→ DATASET RECORDS
((
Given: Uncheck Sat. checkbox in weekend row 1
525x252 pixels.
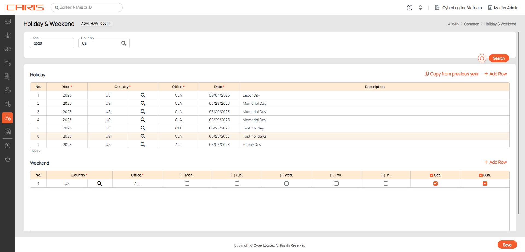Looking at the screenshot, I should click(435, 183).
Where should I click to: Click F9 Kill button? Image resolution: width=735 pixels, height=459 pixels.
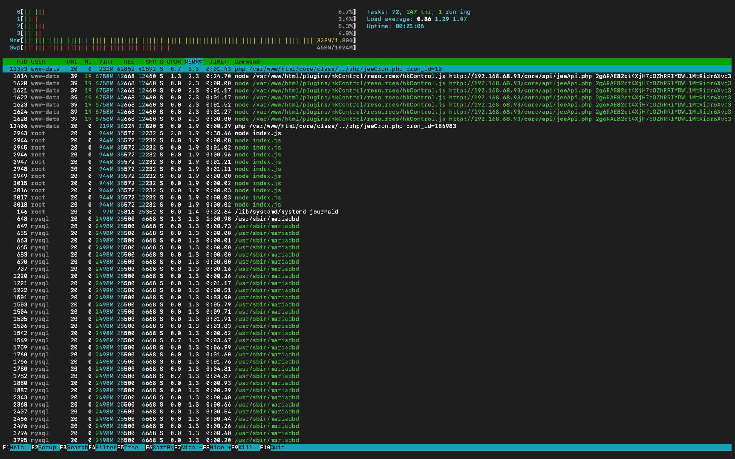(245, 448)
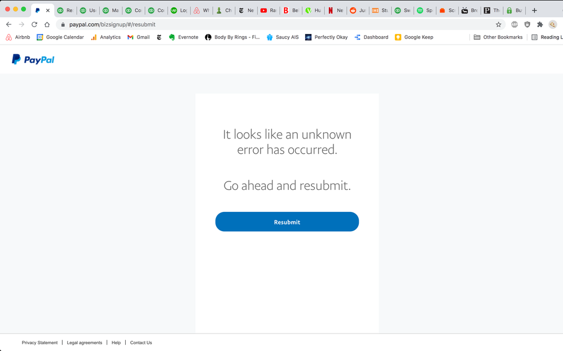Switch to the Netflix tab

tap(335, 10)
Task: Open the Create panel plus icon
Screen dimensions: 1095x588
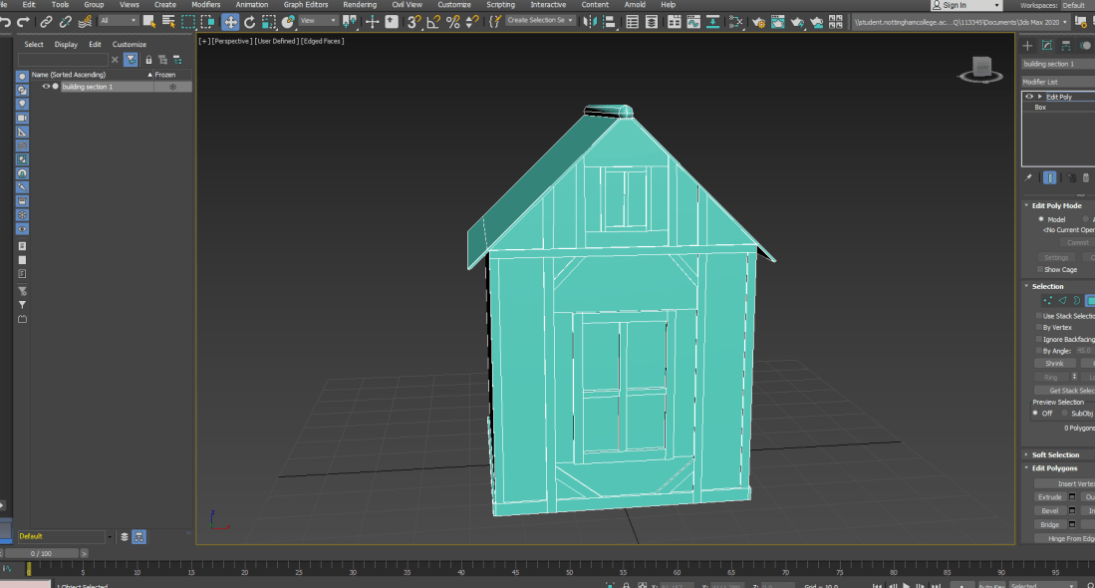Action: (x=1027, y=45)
))
((
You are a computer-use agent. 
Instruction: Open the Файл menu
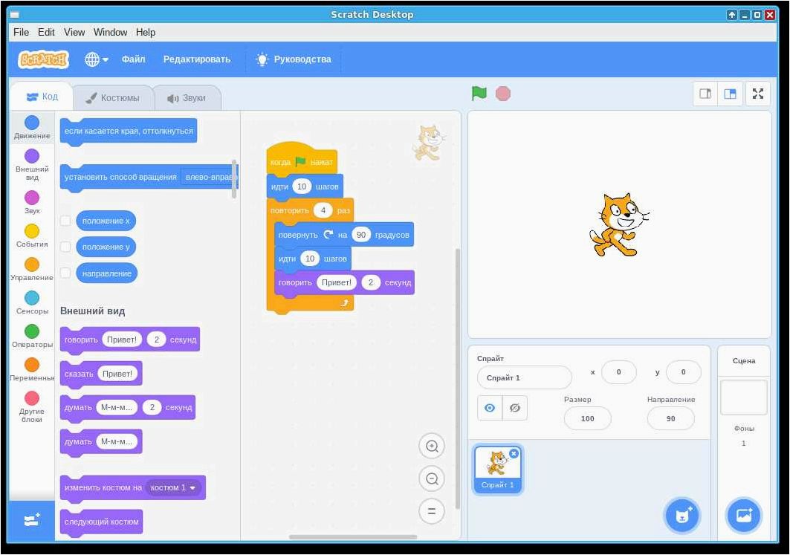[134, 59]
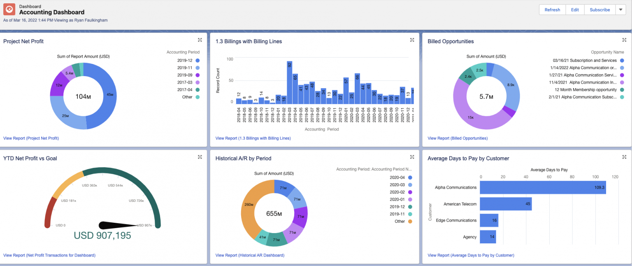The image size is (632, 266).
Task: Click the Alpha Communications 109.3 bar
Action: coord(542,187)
))
((
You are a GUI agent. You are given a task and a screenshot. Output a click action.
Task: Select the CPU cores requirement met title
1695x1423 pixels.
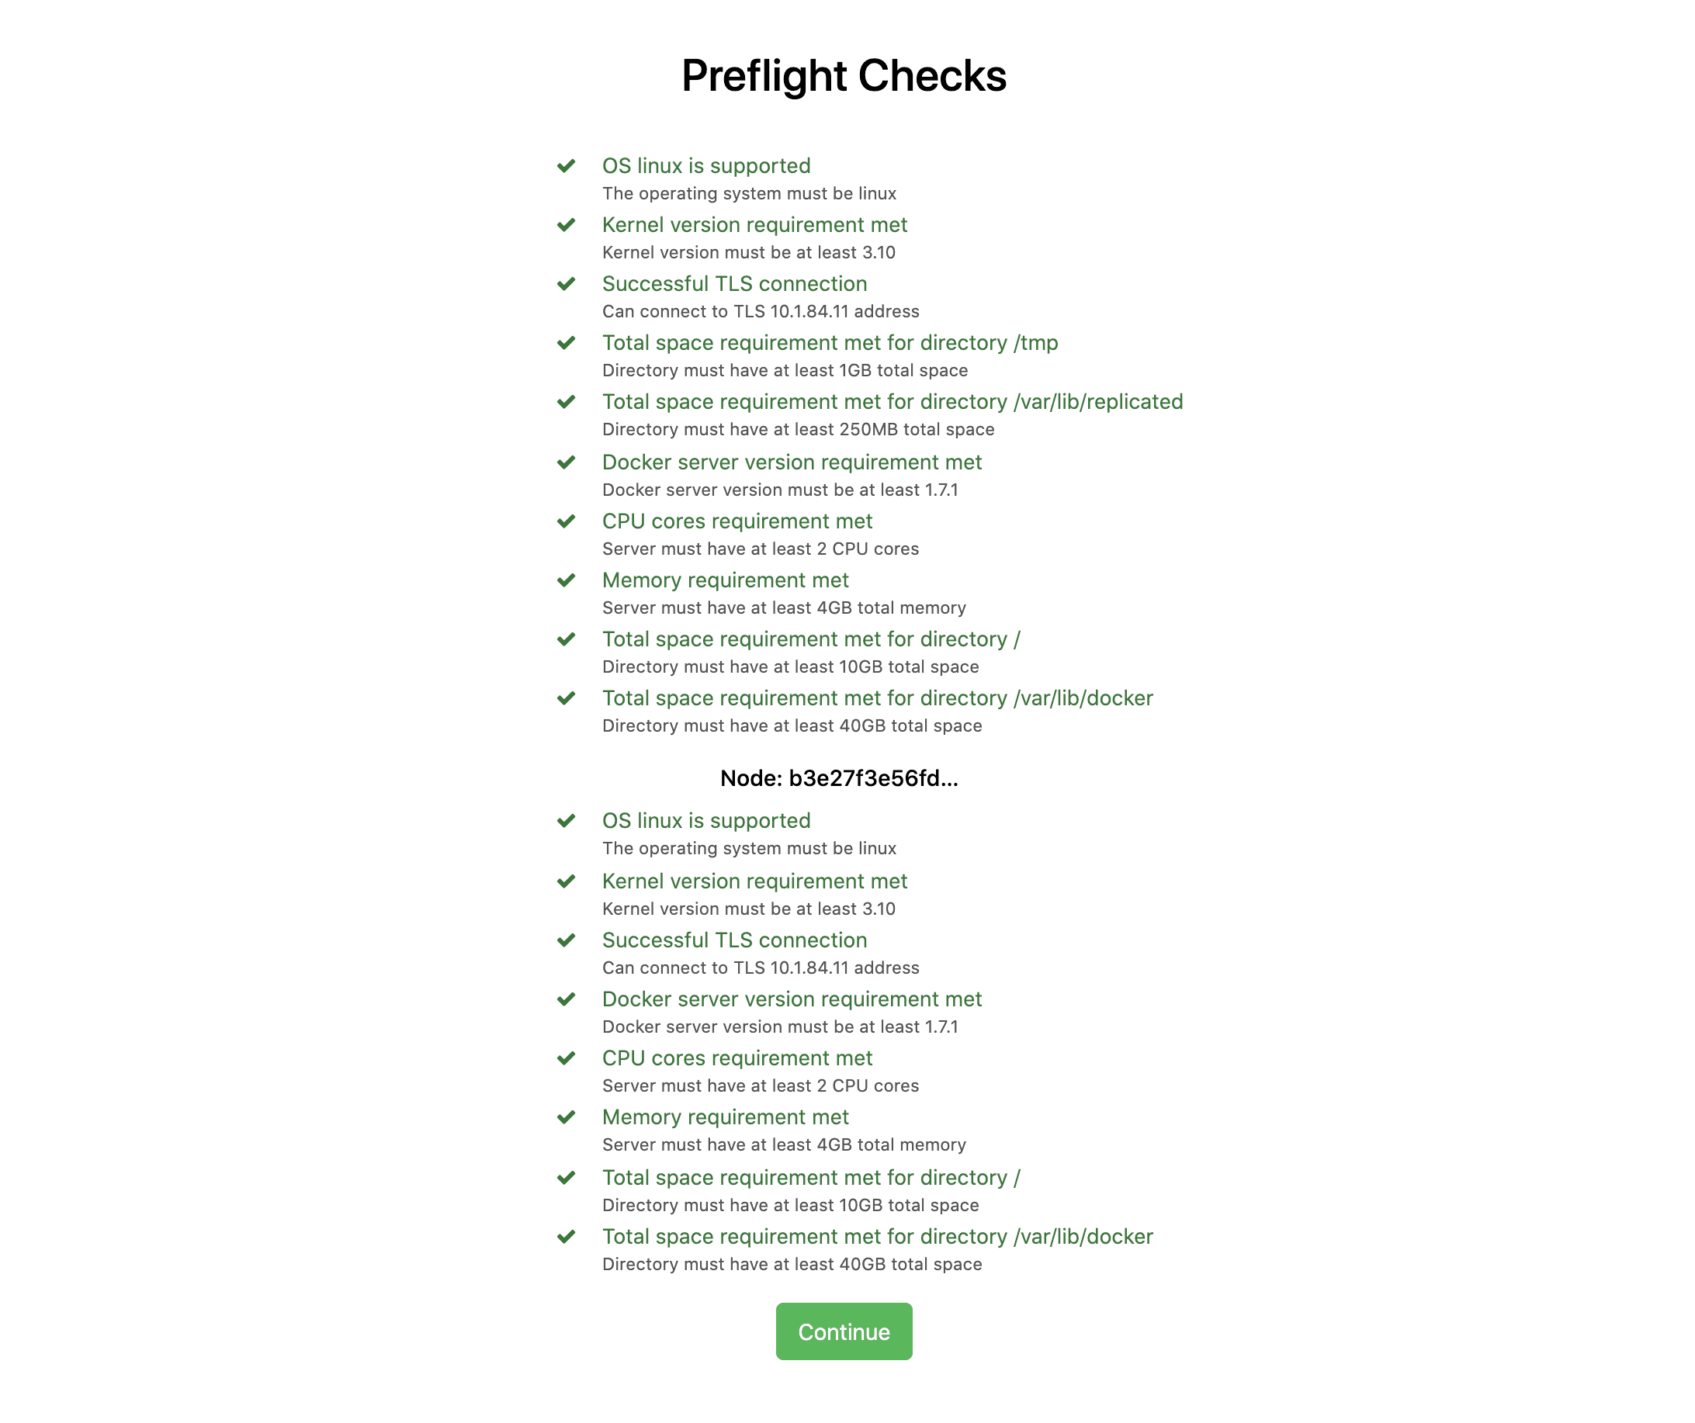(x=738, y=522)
))
→ TASK OBJECTIVE
Quote the data word for word, starting at the line that contains "Given: Uncheck Sat. checkbox in weekend row 1" and ending after the line that contains "Action: (x=1027, y=45)". Leave the pictures out.

→ SOLUTION TO THE PROBLEM
Given: Uncheck Sat. checkbox in weekend row 1
525x252 pixels.
Looking at the screenshot, I should click(435, 183).
Where should I click to: Click F9 Kill button? Image resolution: width=735 pixels, height=459 pixels.
(245, 448)
Switch to the Netflix tab

tap(335, 10)
Task: Open the Create panel plus icon
Screen dimensions: 1095x588
Action: (x=1027, y=45)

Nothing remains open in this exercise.